哀しみはやがて感謝に変わる──。死別体験を自らの生き方に生かして

「大切な人との永遠の別れ。喪失感から立ち直れない」

前野隆司先生
前野隆司先生

まえの・たかし 工学博士。日本における幸福学研究の第一人者。武蔵野大学ウェルビーイング学部教授、慶應義塾大学大学院システムデザイン・マネジメント研究科教授。

前野マドカさん
前野マドカさん

まえの・まどか 夫の隆司氏とともに幸福学を研究。幸せな社会を目指す会社「EVOL」を経営。
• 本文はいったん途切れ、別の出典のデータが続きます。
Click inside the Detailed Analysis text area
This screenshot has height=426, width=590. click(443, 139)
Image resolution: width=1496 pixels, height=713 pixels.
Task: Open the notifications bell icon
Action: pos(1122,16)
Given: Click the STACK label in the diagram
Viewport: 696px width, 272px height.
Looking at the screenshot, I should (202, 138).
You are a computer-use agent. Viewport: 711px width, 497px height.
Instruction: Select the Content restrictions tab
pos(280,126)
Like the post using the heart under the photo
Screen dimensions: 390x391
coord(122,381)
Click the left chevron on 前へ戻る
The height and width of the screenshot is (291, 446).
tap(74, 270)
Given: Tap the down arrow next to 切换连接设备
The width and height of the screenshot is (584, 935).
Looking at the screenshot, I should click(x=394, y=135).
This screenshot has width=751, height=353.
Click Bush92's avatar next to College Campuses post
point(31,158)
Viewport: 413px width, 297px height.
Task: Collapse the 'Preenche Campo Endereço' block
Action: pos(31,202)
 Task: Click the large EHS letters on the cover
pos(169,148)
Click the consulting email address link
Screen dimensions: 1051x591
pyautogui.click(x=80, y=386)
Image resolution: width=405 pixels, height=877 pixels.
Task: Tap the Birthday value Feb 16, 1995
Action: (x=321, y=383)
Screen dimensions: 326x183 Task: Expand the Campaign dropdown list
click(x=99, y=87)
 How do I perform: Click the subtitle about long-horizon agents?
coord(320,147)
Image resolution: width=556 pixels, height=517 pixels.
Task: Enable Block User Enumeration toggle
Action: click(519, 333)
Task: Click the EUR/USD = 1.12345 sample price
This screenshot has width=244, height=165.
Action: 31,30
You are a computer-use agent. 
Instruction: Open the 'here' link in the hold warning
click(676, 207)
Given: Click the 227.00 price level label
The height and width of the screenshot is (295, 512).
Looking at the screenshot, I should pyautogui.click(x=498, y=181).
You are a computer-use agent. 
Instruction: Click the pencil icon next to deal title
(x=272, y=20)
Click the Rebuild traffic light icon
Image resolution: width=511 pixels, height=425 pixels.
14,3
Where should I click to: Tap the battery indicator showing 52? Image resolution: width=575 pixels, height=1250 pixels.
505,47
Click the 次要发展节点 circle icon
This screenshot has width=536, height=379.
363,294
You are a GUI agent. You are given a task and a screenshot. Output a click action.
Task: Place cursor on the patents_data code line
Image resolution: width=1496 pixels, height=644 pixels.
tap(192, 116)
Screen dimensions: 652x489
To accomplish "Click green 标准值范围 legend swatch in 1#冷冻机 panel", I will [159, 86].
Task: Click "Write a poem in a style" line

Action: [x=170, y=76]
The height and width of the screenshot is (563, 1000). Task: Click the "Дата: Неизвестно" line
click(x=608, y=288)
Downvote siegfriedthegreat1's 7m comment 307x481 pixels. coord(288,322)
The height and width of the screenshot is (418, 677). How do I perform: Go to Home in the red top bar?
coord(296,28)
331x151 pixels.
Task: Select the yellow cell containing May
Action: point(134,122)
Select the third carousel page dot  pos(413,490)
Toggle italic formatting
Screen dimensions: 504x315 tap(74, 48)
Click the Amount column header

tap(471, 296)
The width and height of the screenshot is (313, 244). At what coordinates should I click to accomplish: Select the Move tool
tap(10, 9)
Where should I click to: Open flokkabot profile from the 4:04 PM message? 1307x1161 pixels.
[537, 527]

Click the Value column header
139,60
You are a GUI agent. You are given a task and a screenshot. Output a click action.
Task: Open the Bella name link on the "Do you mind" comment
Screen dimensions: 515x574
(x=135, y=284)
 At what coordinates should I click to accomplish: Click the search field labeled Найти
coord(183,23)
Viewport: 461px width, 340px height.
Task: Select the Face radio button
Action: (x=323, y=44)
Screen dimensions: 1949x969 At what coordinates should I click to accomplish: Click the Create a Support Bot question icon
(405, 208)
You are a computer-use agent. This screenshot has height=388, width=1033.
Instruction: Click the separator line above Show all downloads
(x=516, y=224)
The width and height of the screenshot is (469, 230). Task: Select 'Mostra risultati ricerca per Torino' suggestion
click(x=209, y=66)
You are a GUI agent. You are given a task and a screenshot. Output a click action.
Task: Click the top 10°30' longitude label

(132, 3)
幸せを広めるワークショップ、コンサルティング、研修活動、講演等を行う。

幸せ習慣

哀しみは半年から3年で癒え、感謝と使命感が生まれてくる

50代は親の看取りが身近になってくる年齢でもあります。大切な存在を亡くした心の穴が大きくて、なかなか立ち直れない人も少なくありません。

前野先生 キャンサー・ギフトという言葉をご存じでしょうか。がんになったことで生じるポジティブな変化──それまで見えなかったことに気づいたり、新たな出会いがあったり──を“がんからの贈り物”と表現した言葉です。これと同じように、死別体験から得られるものもあると思うのです。哀しみの感情が強いときは心に大きなストレスがかかっており、前向きな感情は生まれにくいのですが、人はつらい出来事を経験しても半年から3年で立ち直るといわれています。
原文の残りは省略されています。